■ **Exercise description**
Across the material below, say how many lines contain the string "Midgården", and add no other words.

■ **Records provided**
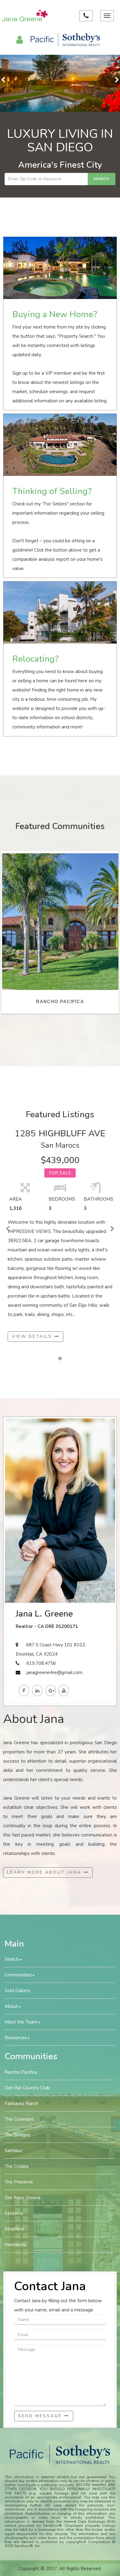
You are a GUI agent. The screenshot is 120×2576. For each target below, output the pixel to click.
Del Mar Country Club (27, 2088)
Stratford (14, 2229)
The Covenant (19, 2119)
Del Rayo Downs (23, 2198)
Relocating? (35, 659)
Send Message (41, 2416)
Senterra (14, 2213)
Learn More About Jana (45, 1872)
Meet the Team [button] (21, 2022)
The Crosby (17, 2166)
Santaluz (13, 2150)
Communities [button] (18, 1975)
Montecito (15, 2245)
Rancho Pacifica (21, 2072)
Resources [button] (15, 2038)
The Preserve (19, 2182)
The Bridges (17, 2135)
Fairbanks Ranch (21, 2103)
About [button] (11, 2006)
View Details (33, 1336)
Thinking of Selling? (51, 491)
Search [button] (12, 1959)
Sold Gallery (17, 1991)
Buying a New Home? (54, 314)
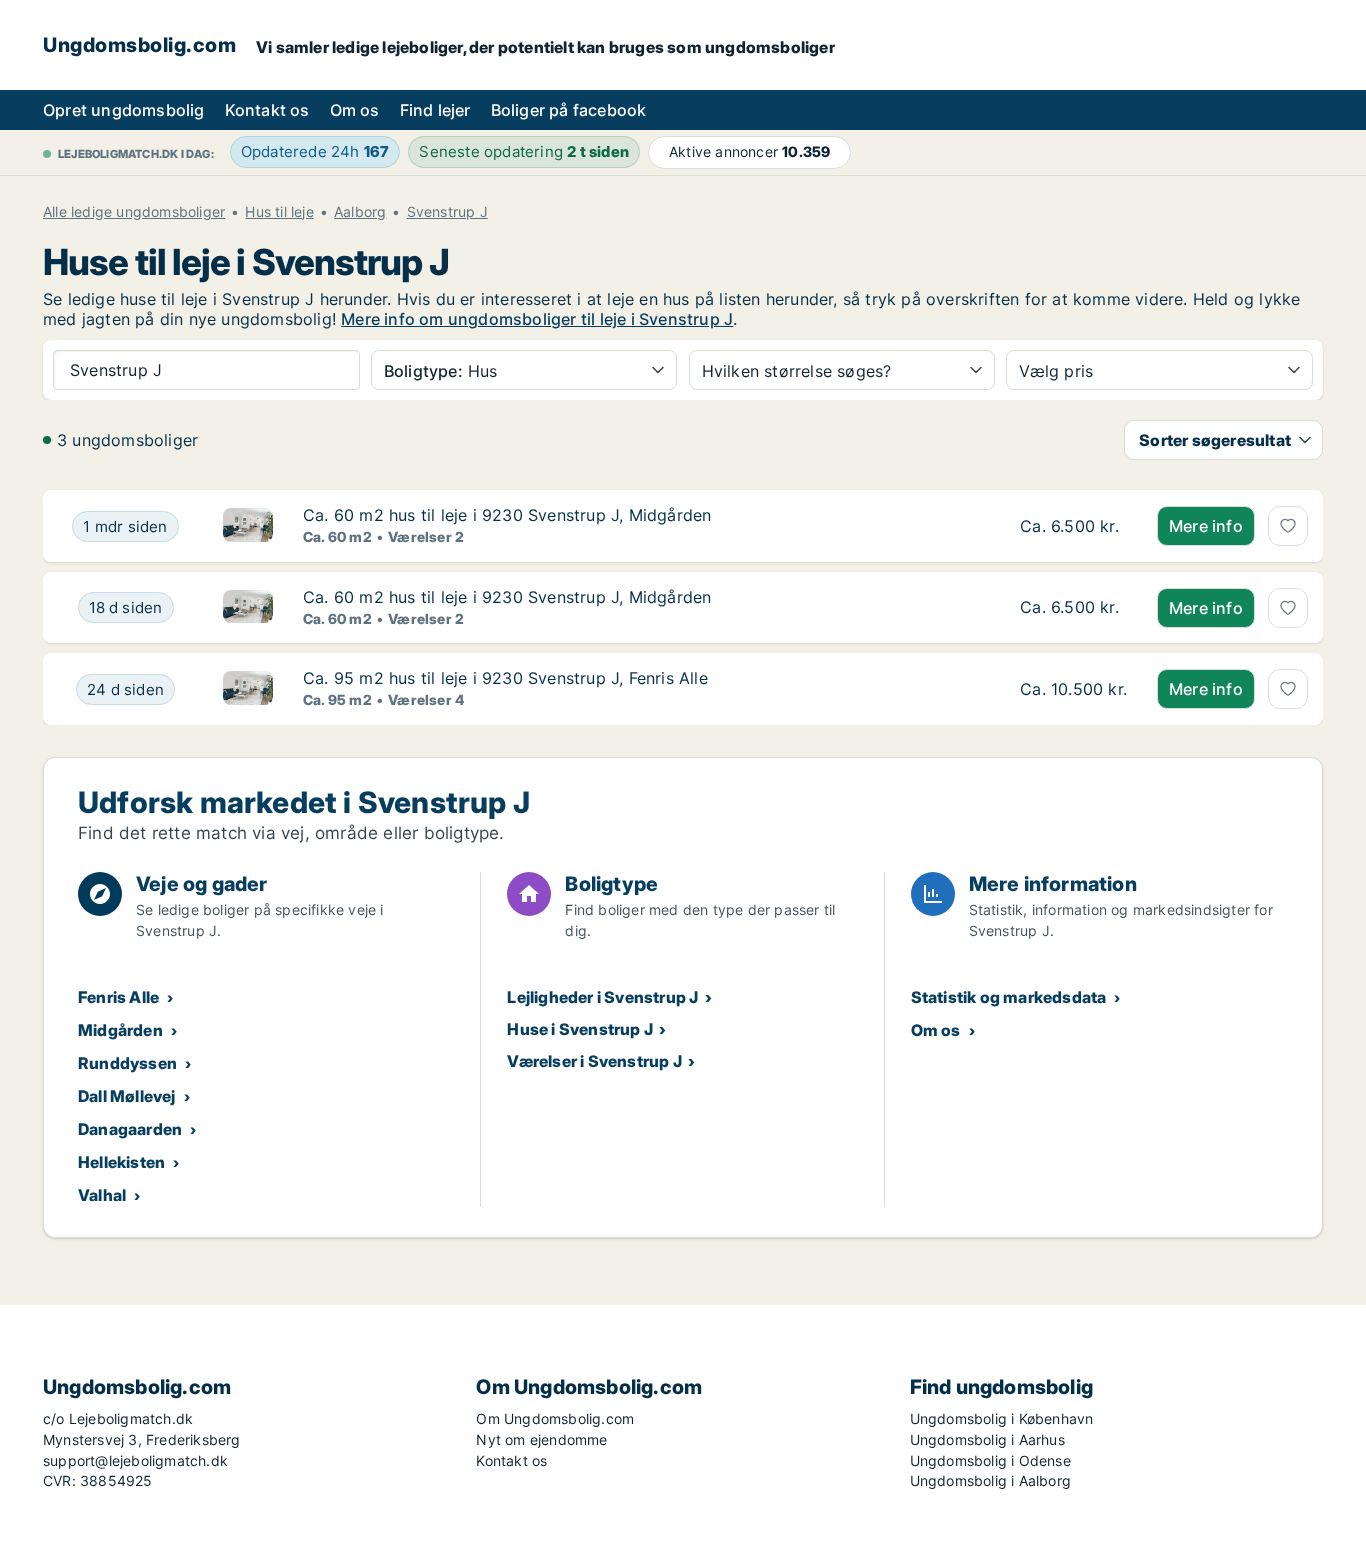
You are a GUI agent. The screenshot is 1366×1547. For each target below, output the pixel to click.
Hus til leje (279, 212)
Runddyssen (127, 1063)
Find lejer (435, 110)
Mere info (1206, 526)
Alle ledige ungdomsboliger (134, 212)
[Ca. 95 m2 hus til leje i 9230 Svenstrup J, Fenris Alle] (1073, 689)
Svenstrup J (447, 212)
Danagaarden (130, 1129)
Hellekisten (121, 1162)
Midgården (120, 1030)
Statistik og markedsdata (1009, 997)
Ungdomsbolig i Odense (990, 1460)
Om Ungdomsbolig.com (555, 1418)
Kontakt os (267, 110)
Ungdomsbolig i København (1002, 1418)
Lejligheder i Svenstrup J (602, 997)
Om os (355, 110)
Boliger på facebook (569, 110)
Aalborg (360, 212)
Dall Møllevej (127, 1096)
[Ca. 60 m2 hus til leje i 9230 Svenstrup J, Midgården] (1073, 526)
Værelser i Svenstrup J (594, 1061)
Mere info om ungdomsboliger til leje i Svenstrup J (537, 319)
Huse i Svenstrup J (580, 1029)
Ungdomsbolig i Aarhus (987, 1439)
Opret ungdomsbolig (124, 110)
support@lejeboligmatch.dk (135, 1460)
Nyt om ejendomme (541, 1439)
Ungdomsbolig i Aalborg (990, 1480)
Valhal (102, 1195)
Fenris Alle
--
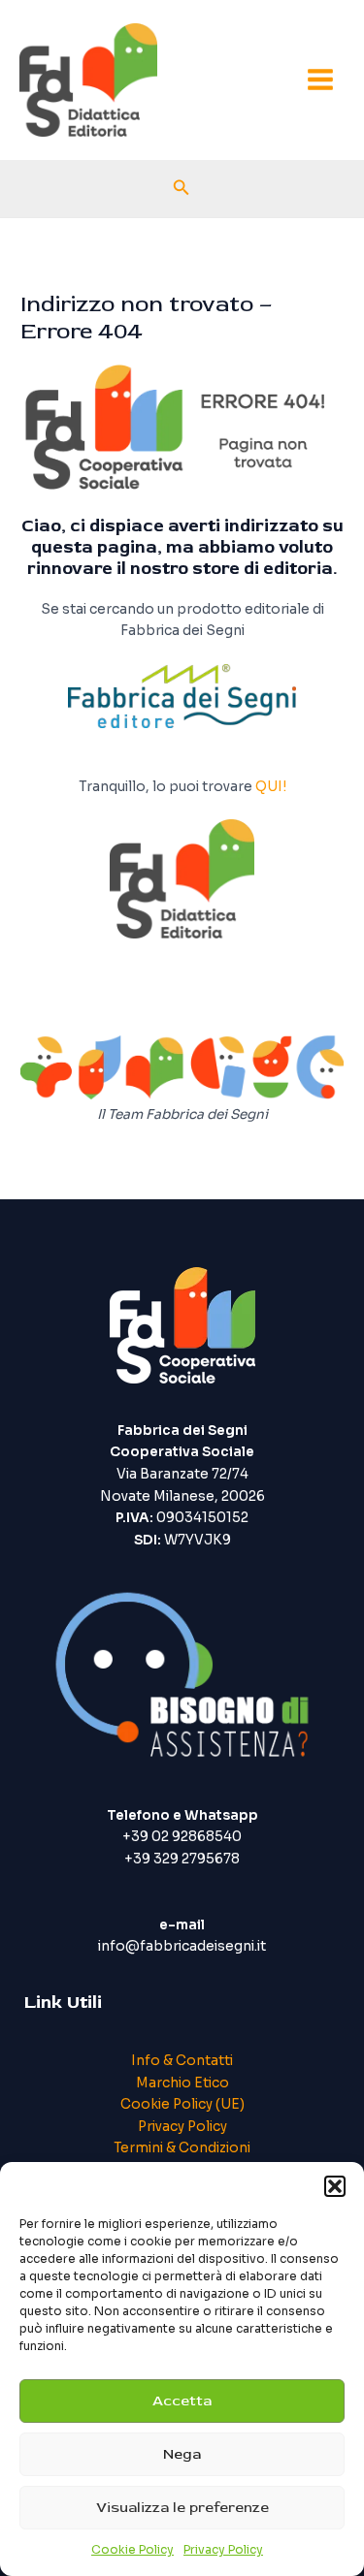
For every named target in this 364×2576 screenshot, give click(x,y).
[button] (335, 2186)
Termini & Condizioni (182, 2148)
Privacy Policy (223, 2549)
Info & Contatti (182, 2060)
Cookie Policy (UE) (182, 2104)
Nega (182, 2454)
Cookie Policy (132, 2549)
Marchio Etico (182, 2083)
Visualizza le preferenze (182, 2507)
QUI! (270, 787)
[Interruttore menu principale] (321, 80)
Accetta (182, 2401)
...
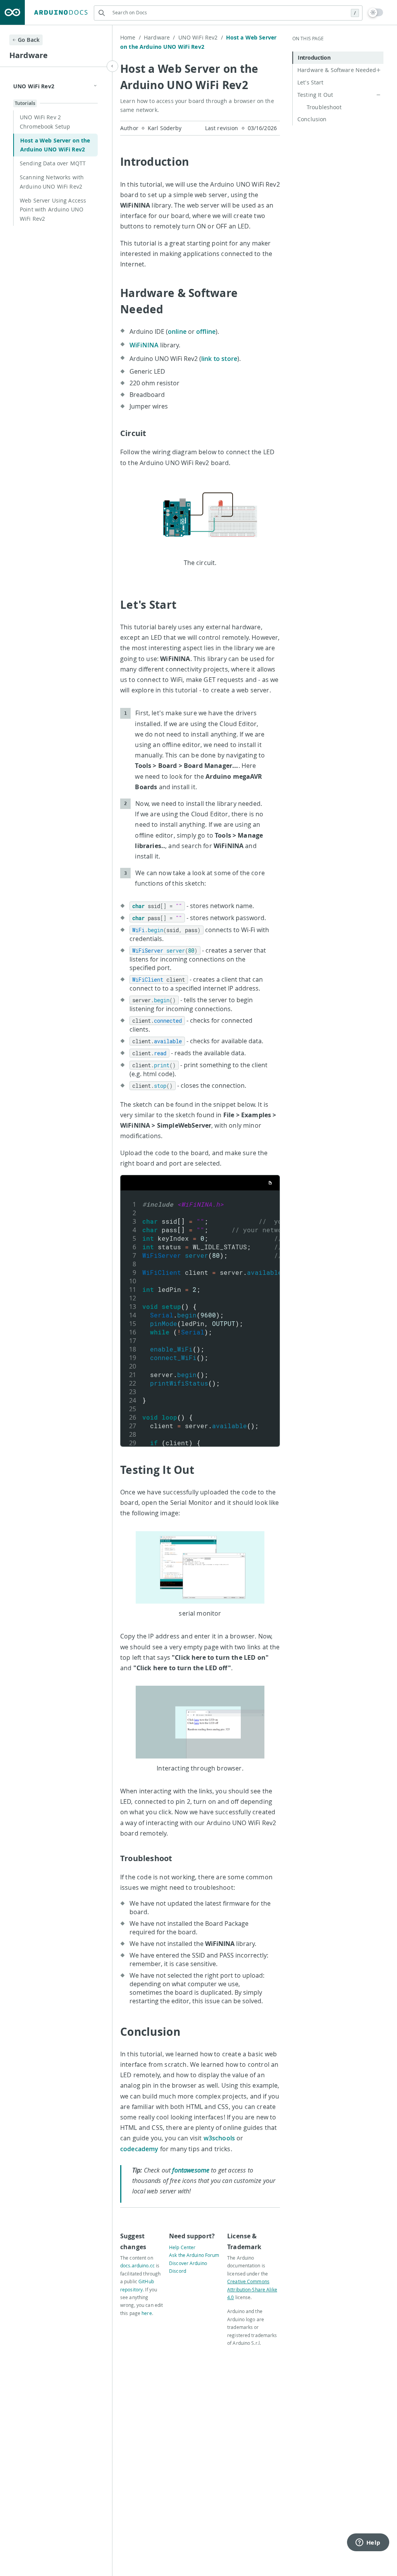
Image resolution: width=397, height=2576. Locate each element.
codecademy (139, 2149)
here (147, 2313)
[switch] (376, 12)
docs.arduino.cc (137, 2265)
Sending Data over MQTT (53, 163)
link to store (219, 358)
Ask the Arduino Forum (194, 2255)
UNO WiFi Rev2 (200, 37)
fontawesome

■ **Answer to this task**
2